He called his mother and told her he would fly over her house very low. She stood outside, waving a huge white dish towel as her son flew his plane just above her house. "I know how proud my grandmother was," said Christofero's daughter, Carol Christofero-Snider. "I can just see that picture of that house in Seattle . . . and my grandmother waving this white dish towel as proud as she could be."
The longtime Boy Scout executive and Air Force veteran of two wars died Dec. 2 at the Kline Galland Home in Seattle. He was 93.
Born in Seattle to Italian immigrants, he graduated from Ballard High School and attended the Seattle School of Business.

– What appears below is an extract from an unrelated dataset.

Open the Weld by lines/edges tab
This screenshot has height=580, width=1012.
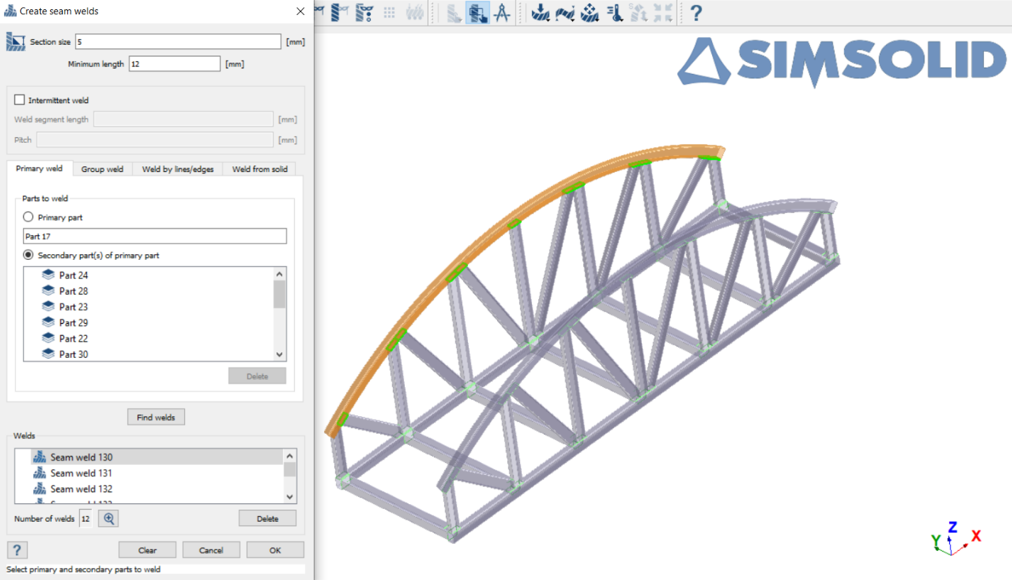177,169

During World War II Christofero served in the Air Force, flying cargo planes supplying the China-Burma-India theater. He flew more than 70 missions and was awarded the Distinguished Flying Cross, one of the highest recognitions given by the Air Force.

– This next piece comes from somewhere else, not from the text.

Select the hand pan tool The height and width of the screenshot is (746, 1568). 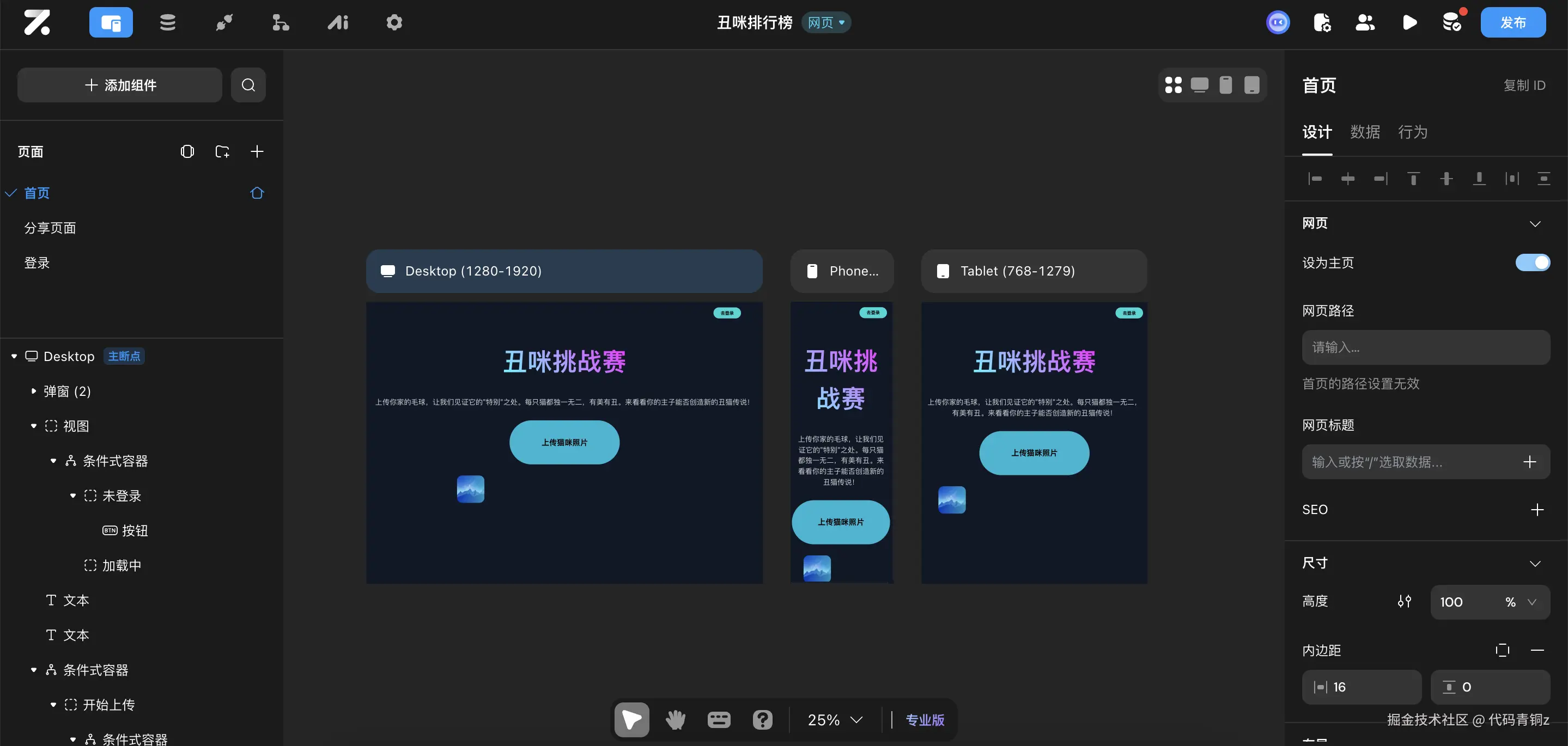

After World War II, he became a Boy Scout executive in Wenatchee, Wash., then rejoined the Air Force in the Korean War.
Afterward, Christofero continued in scouting, and in 1966 was named scout executive for the Chief Seattle Council. In 1974, he became director of camping and outdoor programs for the National Council of Boy Scouts of America. He retired in 1979 after 31 years in scouting.
Christofero was preceded in death by his wife, Eleanor, and son, Anthony.